Prever a reação de uma plateia a determinada obra de arte é sempre um ato impreciso, mas se depender do histórico recente do Festival de Brasília – notadamente o do ano passado, com os xingamentos em alto e bom som a deputados conservadores durante as sessões de Martírio e Entre os Homens de Bem -, a exibição do documentário Operações de Garantia da Lei e da Ordem, marcada para o próximo dia 23 de setembro no evento brasiliense, dentro da mostra Terra em Transe, tem potencial para provocar comoção semelhante.

Dirigido por Júlia Murat em co-direção com Miguel Antunes Ramos, o trabalho foi apresentado em uma versão ainda não finalizada (“work in progress”) em sessão da 11ª CineBH – Mostra Internacional de Cinema de Belo Horizonte. Com foco na cidade do Rio de Janeiro, a obra retrata o período entre junho de 2013 e julho de 2014 utilizando apenas materiais de arquivo publicados em algum sistema de comunicação (TV, internet, rádio, material impresso e distribuído). Eles quase sempre mostram ou reverberam os acontecimentos ligados às inúmeras manifestações ocorridas na época.

Quatro anos depois das Jornadas de Junho, o que está nítido no campo político, inclusive na preparação para a próxima corrida presidencial, é que ainda há uma disputa a respeito do legado daqueles protestos. O que o filme de Júlia e Miguel propõe, através de intertítulos e da forma como contrapõe os relatos sobre os mesmos fatos, é uma narrativa própria sobre a cooptação da força progressista das ruas por um ideal conservador, não se furtando a apontar a reação de Dilma Rousseff aos protestos como partícipe da volta do ideal de Ordem e Progresso trazido pelo governo Temer.

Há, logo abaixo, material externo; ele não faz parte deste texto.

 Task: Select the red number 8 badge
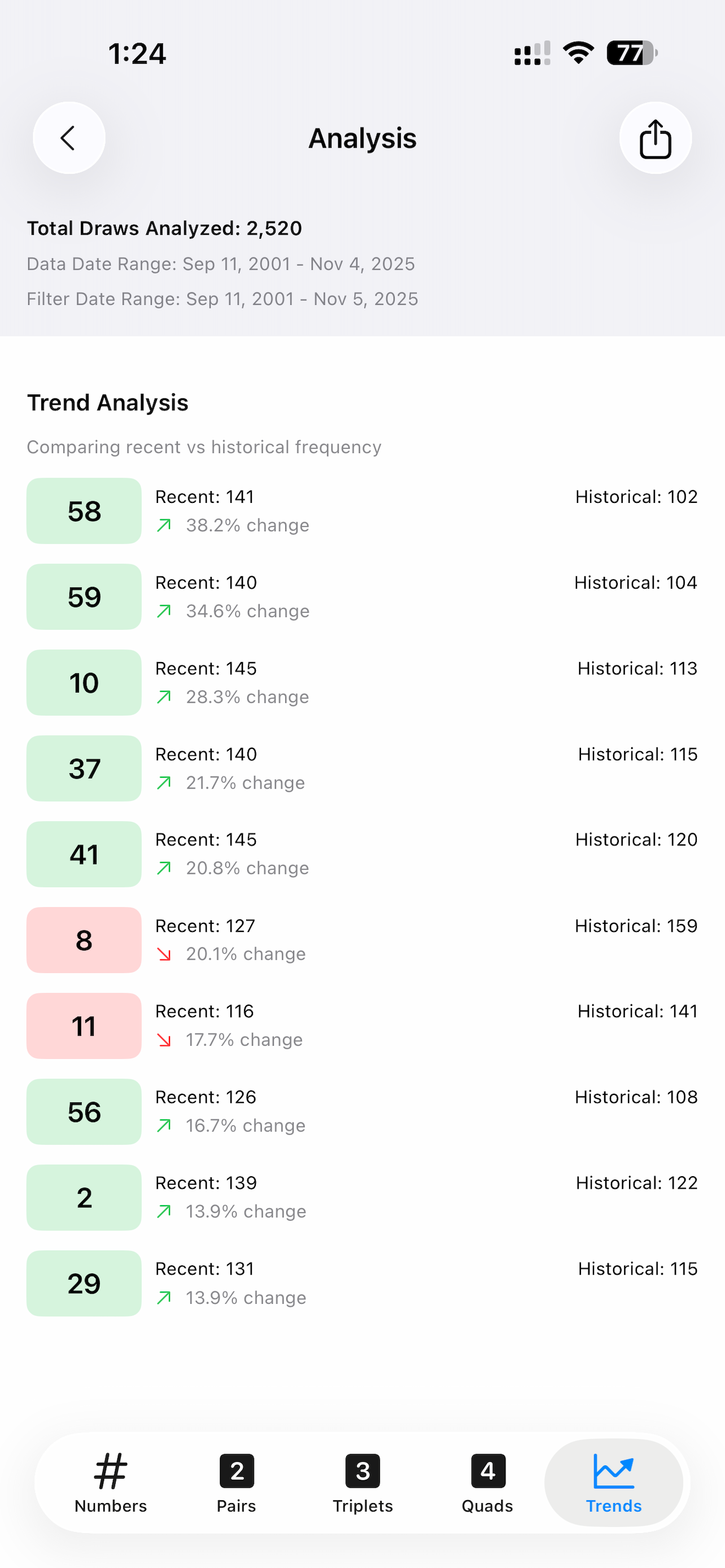[x=84, y=940]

Assim, o interesse gerado pelo filme não passa necessariamente pela novidade daquelas imagens, muitas delas conhecidas por quem acompanhou de perto aqueles protestos, como a truculência policial, a prisão e a criminalização de manifestantes através de flagrantes forjados ou de acusações arbitrárias, a ação de black blocs, a morte do cinegrafista da TV Bandeirantes. Este viés mais analítico, que traz influências de obras como a do alemão Harun Farocki (Videogramas de uma Revolução), é um diferencial importante para separar o trabalho das obras cinematográficas pouco instigantes que foram lançadas até aqui a respeito das Jornadas de Junho.

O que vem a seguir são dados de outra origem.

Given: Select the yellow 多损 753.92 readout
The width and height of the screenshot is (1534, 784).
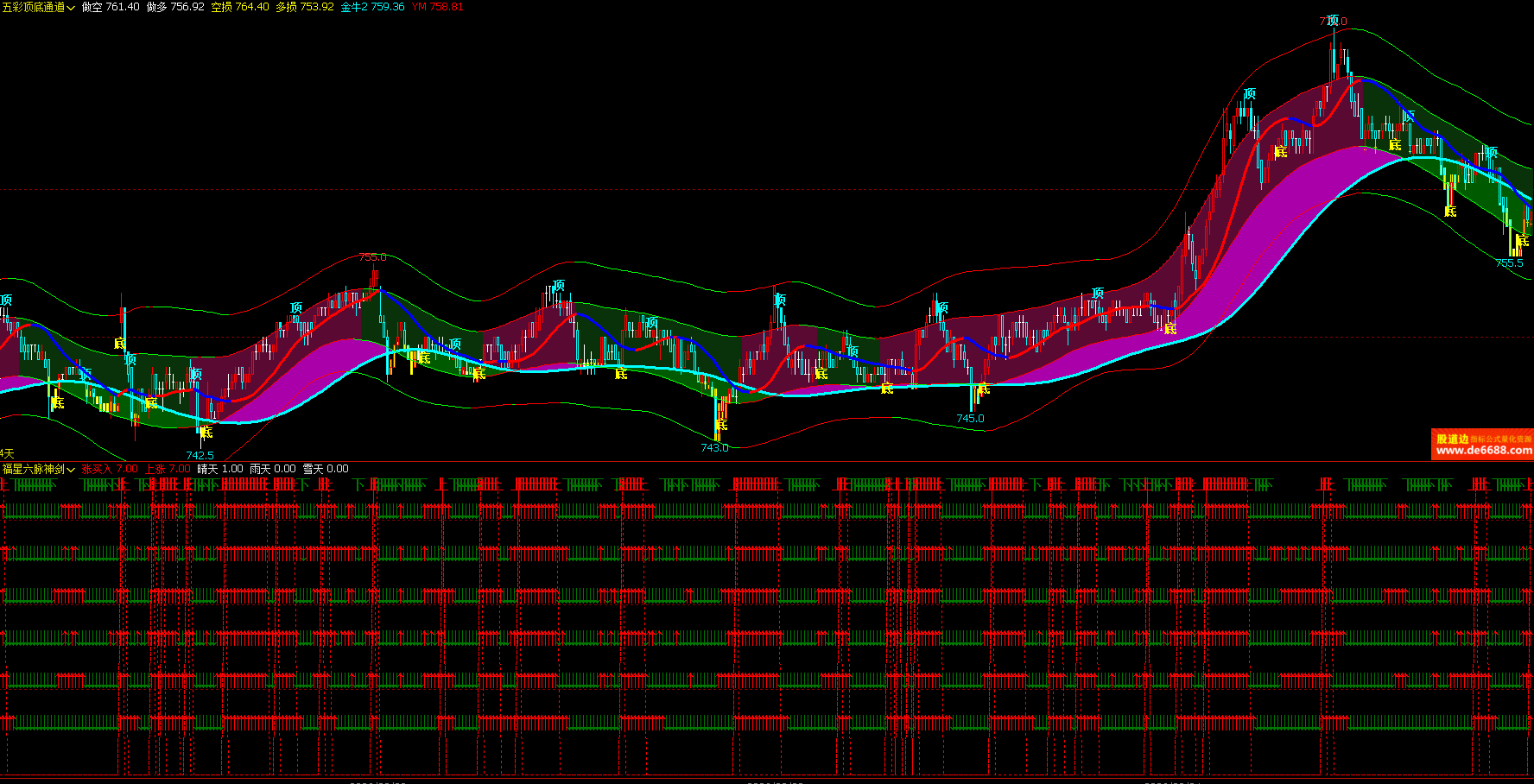Looking at the screenshot, I should point(305,7).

Talvez o filme brasileiro que melhor tenha refletido sobre os acontecimentos de junho de 2013 não traga sequer uma imagem sobre estes fatos. Trata-se de No Intenso Agora, trabalho de João Moreira Salles que analisa o vazio deixado em diversas localidades do mundo após a euforia vivida em alguns momentos de 1968. O filme de João mostra como Cohn-Bendit, principal líder estudantil da ocasião, aceitou ser financiado por uma revista numa viagem à Alemanha. Em narração em off, o diretor aponta como tal fato simbolizava a cooptação pelo status quo de um movimento que em pouco tempo iria se esfacelar.

A cena volta à mente quando, em Operações de Garantia da Lei e da Ordem, são mostradas imagens de um debate entre membros da mídia alternativa e da grande mídia ainda no bojo das grandes manifestações. No momento em que um plano mais aberto é mostrado, notamos que o evento é patrocinado por grandes empresas e que o cenário inclui um pote de café cenográfico fazendo propaganda de uma grande marca. Tal como em 1968, a transformação da revolta em mercadoria domesticada não demorou muito no Brasil de 2013.